# Jim's Original Chicago Style Bone-In Pork Chop Sandwich



## Old Dave (Aug 18, 2016)

This cook was done on my Cobb Grill using lump and running a fairly high grilling temperature. 












I used a thicker cut chop than what is served at Jim’s and placed it into the same marinade that he uses for his famous chops. 






These are three of my 1/3 pound homemade Pork Burgers ready for the grill. 






I added a small Weber chimney of lump charcoal to the grill for this cook. 






I added my Grill Grates smooth side up and brought the grill up to about 575 degrees for this cook. 






The Wife’s bone in chop took about 10 minutes to get done at 145 degrees internal.






Next up were the caramelized onions for the pork chop sandwich.











I then grilled my homemade pork burgers to an internal of 160 degrees.
















The results of my cook.
















I added some mustard to the bun, my caramelized onions, and then the bone-in pork chop and served it up to the wife.











For my pork burger sandwich, I added some lettuce and tomato and then squirted on some horsey sauce.
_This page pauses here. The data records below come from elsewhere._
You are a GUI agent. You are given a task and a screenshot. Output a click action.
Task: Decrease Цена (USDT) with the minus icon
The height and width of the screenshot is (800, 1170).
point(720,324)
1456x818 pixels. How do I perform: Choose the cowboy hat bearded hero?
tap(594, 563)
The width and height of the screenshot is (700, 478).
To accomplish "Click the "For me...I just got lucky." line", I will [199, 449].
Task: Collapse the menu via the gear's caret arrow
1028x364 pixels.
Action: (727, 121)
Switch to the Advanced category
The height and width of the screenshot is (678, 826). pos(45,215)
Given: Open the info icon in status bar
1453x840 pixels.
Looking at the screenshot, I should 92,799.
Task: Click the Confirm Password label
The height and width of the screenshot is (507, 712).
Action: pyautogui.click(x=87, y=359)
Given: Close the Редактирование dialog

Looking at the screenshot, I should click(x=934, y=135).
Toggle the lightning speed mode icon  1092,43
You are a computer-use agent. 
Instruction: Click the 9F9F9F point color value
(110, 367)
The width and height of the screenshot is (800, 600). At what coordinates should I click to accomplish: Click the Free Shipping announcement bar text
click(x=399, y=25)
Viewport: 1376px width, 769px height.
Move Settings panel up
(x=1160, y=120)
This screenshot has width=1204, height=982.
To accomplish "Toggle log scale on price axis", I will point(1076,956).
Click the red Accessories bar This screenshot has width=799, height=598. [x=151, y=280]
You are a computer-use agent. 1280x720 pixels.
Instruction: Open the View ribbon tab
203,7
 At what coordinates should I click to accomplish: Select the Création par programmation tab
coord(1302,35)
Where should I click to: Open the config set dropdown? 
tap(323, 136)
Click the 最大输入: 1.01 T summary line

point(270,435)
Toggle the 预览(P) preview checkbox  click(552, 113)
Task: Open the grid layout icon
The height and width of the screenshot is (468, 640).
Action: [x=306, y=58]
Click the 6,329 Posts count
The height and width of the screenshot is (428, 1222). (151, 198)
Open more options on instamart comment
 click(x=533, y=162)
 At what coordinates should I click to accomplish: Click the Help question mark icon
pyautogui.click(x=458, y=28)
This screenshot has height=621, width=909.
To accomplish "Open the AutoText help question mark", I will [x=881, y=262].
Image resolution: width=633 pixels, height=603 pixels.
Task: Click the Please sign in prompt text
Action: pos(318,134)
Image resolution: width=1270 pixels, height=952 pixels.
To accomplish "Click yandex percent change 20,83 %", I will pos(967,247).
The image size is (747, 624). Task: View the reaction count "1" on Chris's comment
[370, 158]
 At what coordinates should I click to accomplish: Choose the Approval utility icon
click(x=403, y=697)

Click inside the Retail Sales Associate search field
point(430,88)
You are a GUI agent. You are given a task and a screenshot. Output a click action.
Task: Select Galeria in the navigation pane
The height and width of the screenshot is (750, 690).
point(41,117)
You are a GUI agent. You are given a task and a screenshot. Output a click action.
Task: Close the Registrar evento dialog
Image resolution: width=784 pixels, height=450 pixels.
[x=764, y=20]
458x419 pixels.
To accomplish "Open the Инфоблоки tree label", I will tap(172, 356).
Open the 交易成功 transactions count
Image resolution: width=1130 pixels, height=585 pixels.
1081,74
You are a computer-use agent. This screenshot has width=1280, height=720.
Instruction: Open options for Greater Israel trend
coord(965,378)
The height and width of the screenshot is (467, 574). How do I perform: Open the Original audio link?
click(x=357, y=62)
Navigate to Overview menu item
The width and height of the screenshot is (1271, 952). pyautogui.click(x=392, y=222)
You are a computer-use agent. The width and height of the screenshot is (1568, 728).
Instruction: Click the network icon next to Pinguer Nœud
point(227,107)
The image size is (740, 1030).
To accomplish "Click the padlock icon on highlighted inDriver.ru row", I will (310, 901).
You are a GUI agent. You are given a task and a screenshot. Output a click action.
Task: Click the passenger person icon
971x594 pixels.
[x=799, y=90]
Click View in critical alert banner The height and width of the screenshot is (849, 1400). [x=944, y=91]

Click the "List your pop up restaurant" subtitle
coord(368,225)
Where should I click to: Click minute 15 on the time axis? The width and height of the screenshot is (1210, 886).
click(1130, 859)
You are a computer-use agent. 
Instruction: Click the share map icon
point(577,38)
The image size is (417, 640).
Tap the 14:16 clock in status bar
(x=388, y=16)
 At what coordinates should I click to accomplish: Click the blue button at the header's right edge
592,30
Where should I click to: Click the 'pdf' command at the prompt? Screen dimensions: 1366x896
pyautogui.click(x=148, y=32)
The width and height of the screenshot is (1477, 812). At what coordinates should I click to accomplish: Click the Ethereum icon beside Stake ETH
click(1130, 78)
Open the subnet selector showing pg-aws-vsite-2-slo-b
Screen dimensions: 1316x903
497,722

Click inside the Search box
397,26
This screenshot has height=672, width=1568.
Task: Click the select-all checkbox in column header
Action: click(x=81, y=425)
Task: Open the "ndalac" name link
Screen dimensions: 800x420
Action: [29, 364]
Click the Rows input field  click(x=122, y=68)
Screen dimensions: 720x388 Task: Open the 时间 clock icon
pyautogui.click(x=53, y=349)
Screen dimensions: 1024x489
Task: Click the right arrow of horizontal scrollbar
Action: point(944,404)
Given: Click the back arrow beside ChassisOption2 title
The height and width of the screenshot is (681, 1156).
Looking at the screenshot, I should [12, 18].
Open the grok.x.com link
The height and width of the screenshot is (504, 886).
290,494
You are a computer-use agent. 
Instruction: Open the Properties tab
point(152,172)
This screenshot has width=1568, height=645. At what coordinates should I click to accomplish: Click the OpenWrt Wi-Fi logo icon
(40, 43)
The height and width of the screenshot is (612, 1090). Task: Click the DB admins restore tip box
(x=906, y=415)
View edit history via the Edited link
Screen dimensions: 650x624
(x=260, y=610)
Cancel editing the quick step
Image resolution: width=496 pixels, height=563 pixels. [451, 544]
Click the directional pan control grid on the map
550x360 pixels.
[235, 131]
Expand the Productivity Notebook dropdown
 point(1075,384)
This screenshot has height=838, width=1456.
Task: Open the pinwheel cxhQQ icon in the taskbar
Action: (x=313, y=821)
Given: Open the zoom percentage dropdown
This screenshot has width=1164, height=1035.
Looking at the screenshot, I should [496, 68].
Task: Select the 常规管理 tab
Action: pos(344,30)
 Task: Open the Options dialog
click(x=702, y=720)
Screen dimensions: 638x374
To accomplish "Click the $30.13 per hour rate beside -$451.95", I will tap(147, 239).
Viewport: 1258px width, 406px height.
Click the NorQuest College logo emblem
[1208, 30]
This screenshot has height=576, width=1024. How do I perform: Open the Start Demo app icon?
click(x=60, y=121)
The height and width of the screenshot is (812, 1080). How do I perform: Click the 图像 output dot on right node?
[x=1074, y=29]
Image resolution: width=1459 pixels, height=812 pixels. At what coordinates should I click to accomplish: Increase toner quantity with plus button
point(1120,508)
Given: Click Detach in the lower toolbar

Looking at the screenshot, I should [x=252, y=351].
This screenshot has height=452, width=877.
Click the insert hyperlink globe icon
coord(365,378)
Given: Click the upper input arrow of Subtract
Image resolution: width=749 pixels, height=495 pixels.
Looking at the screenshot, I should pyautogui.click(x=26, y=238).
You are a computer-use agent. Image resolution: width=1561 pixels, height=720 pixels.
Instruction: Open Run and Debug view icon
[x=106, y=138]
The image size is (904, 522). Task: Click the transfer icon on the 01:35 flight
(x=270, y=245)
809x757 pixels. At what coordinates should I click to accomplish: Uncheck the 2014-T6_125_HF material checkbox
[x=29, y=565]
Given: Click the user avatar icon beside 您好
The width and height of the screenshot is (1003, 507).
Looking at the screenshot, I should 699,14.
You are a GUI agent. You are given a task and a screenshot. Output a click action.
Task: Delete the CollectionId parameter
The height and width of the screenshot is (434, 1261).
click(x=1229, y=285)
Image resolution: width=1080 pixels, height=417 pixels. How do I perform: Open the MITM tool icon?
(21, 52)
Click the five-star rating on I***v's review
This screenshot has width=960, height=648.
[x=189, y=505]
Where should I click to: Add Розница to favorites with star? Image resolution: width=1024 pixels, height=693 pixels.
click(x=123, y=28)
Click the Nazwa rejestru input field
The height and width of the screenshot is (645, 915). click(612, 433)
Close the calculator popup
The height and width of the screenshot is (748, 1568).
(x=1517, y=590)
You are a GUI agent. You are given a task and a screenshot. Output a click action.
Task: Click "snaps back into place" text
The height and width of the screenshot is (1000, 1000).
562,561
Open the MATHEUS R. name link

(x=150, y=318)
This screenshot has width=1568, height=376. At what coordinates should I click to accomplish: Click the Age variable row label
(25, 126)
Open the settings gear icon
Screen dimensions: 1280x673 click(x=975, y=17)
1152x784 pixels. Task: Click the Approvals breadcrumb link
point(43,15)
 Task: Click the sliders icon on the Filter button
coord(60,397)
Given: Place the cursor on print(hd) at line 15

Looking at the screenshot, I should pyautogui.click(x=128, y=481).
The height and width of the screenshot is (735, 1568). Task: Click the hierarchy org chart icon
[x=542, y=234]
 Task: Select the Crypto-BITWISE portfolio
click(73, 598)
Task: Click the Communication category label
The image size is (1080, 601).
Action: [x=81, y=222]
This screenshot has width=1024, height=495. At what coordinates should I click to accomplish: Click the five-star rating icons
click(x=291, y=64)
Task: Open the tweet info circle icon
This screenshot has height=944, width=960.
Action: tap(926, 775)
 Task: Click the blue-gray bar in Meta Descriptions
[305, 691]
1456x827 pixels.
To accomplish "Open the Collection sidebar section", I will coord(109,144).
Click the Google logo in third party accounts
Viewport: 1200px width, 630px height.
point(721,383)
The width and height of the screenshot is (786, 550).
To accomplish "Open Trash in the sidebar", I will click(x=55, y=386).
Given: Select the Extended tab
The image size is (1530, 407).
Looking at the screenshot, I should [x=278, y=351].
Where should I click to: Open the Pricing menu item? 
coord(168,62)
Made a fine meal.


----------



## Vermin999 (Aug 18, 2016)

A couple of excellent looking meals!!!

Is the marinade something you made or bought?


----------



## Old Dave (Aug 18, 2016)

*Pork Marinade*

John,

I don't measure anything but just throw it together

Water
Oil
Lemon Juice
Salt 
Pepper

If I were to guess, 

Water 70%
Oil      20%
Lemon Juice  10%


----------



## Vermin999 (Aug 18, 2016)

Old Dave said:


> John,
> 
> I don't measure anything but just throw it together
> 
> ...




Thanks!!!


----------